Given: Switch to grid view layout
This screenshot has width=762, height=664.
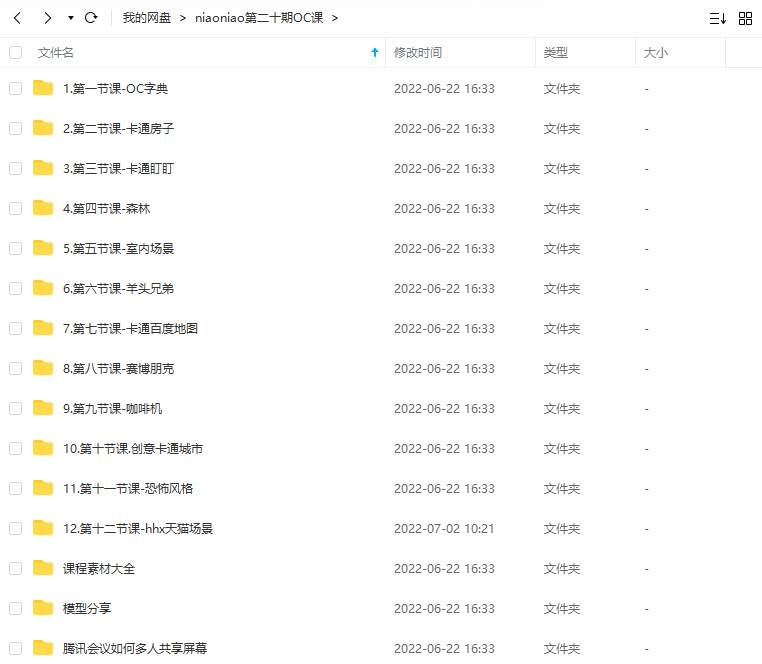Looking at the screenshot, I should coord(745,18).
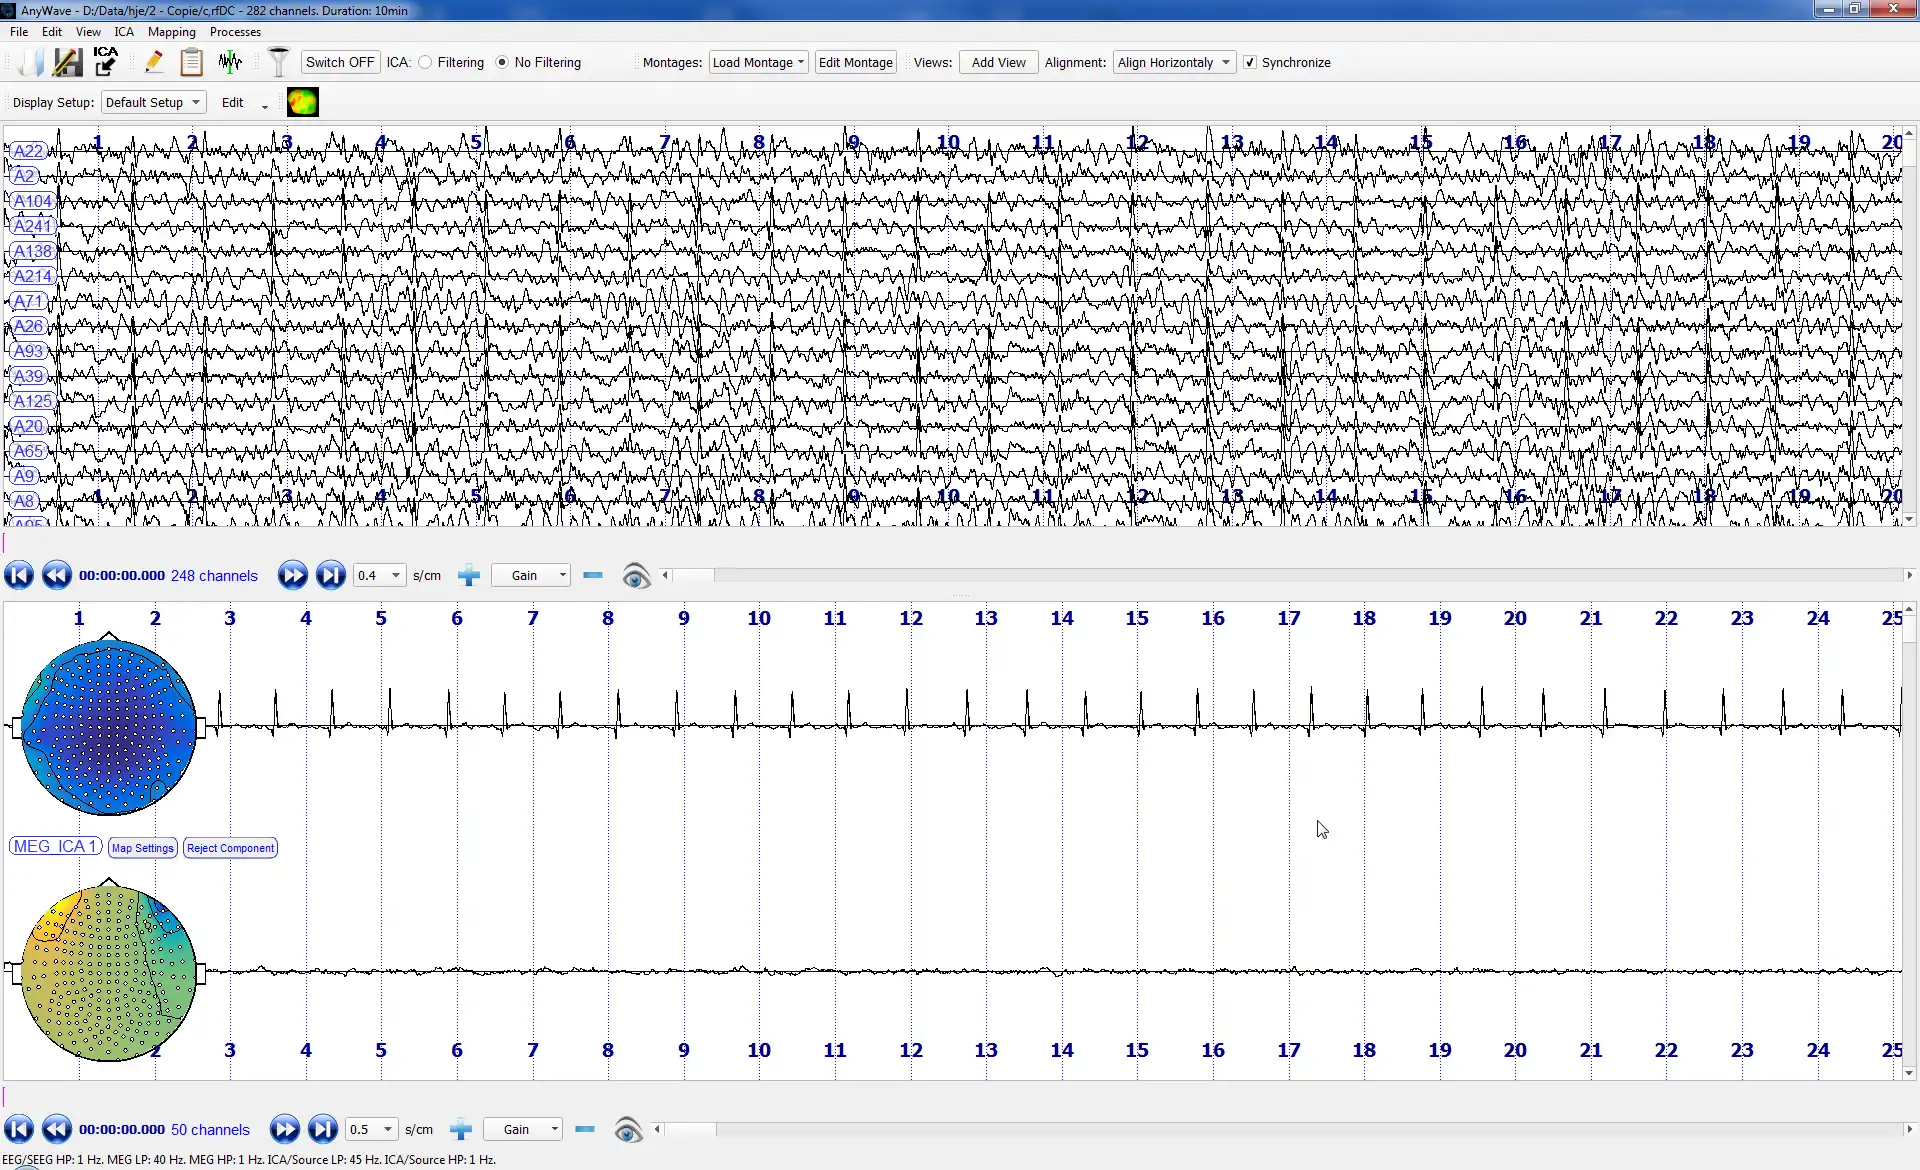Click the eye/display toggle icon
This screenshot has height=1170, width=1920.
(635, 575)
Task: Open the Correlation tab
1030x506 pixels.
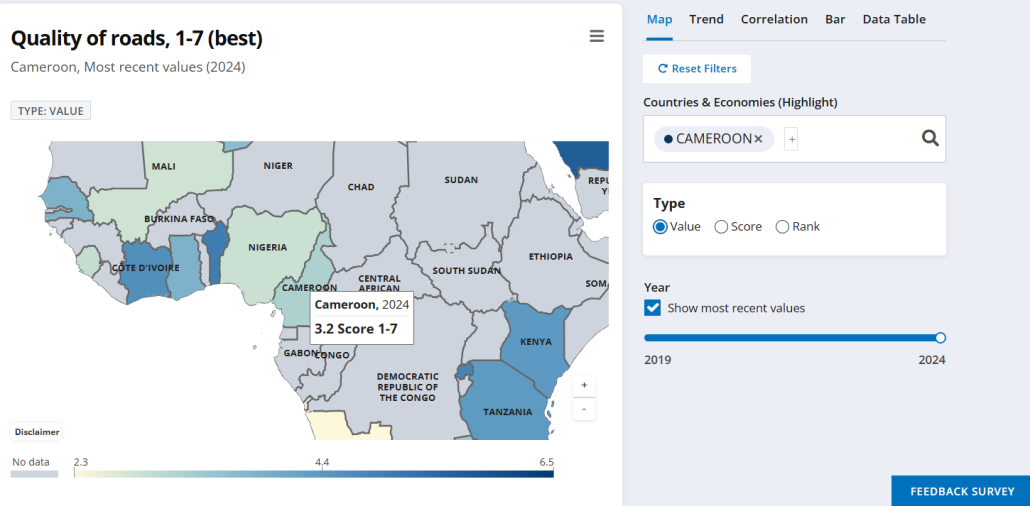Action: point(774,19)
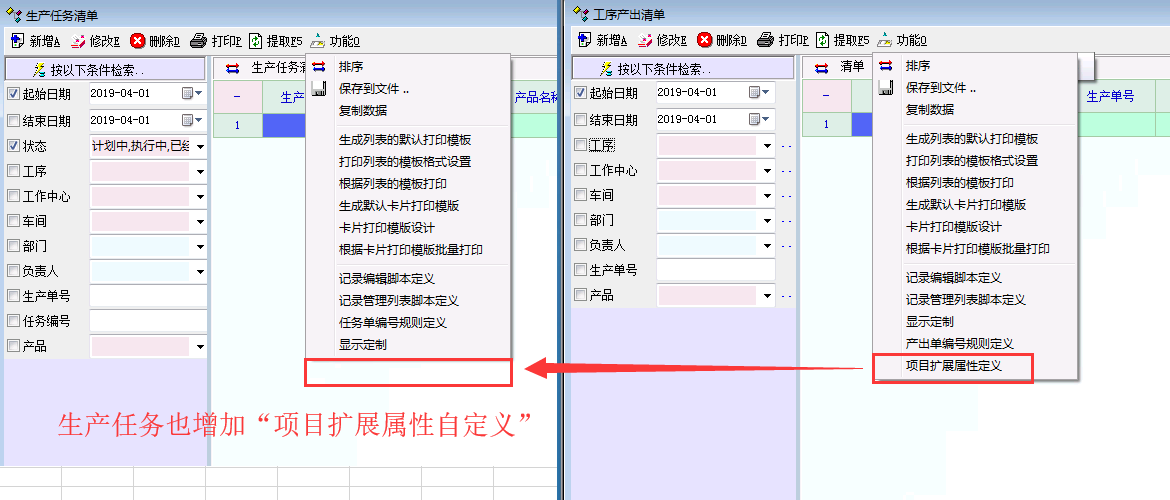Click the 保存到文件 disk icon in left menu
The height and width of the screenshot is (500, 1170).
click(320, 89)
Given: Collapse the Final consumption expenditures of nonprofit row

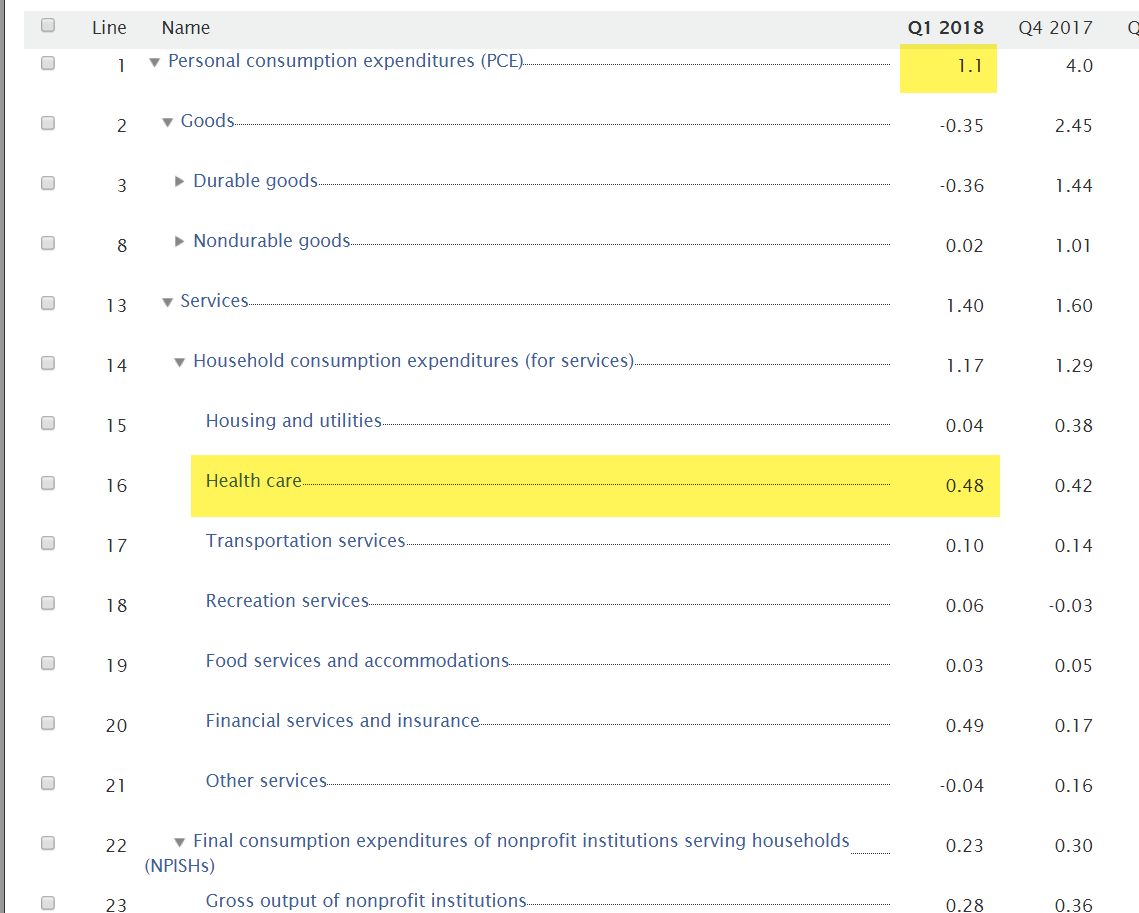Looking at the screenshot, I should 180,842.
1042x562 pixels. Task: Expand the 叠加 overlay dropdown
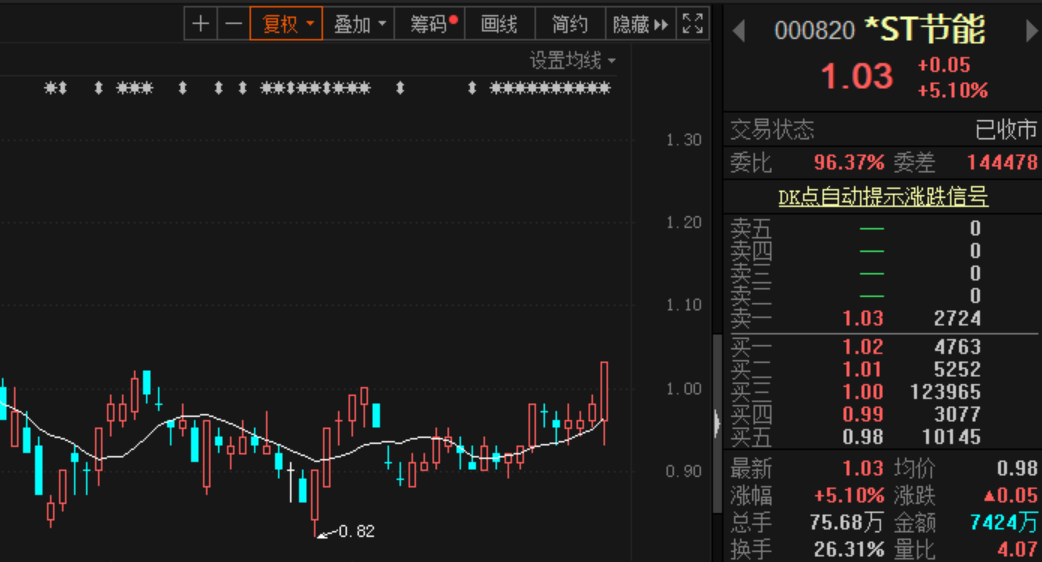coord(359,24)
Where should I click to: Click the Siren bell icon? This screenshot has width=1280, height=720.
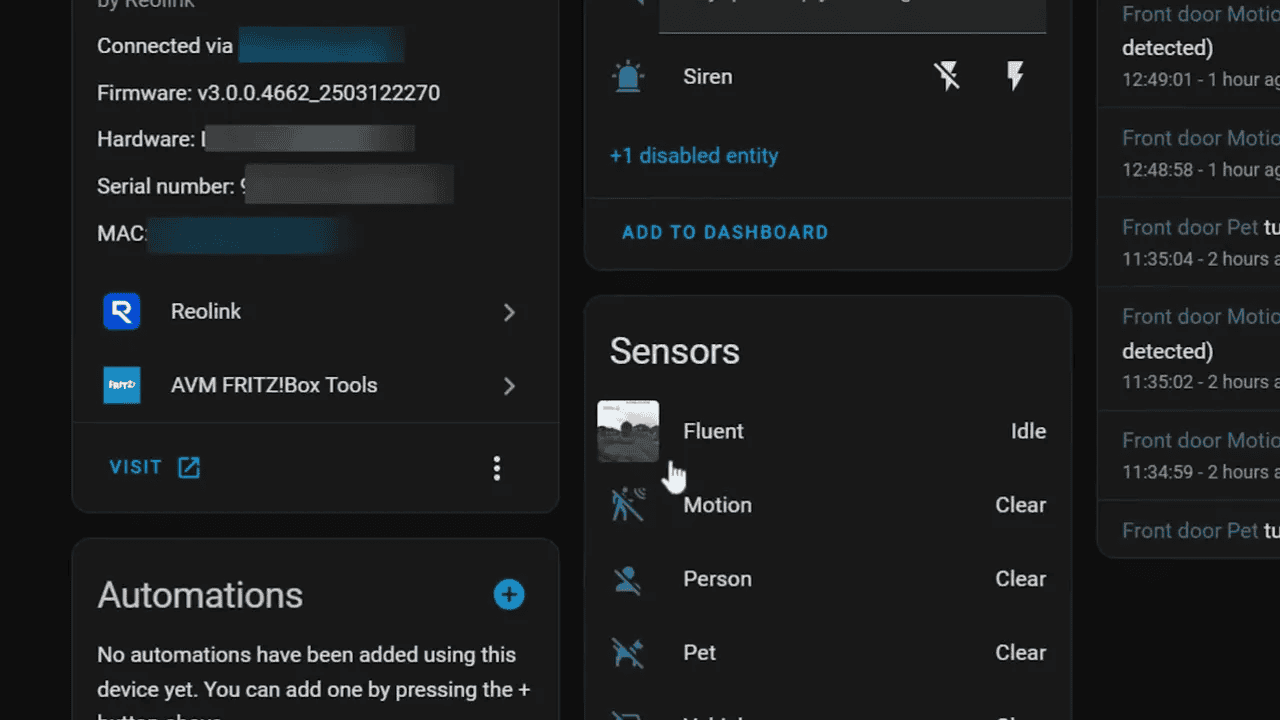[628, 76]
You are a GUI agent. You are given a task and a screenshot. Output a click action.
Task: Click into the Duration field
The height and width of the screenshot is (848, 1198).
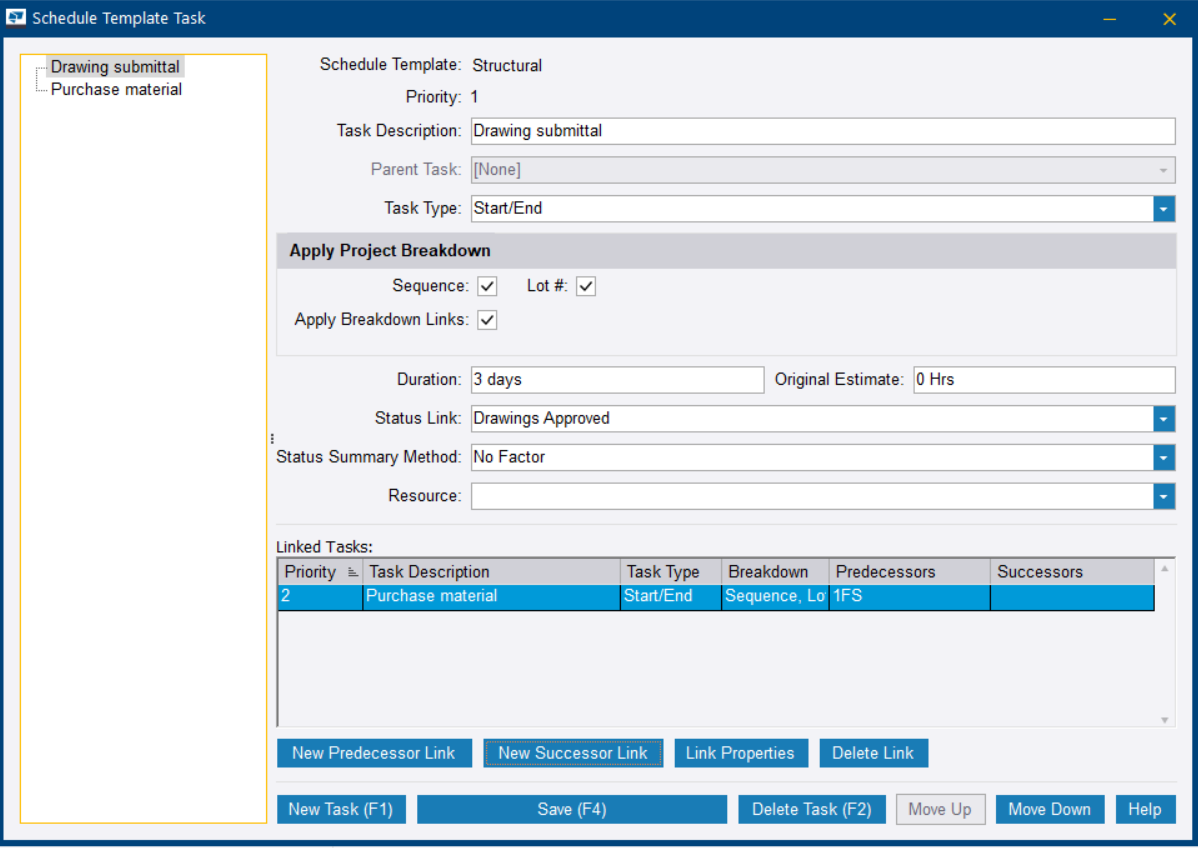click(616, 380)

• **Work instruction**:
From the line containing "Where should I" to the end of the listing, restate each line word for word and nothing more; the pictures stay out.

• **Result below**:
Where should I click to: Click the Siren bell icon? This screenshot has width=1280, height=720.
[628, 76]
You are a GUI agent. You are given a task and a screenshot. Output a click action.
Task: Click into the Duration field
The height and width of the screenshot is (848, 1198).
click(616, 380)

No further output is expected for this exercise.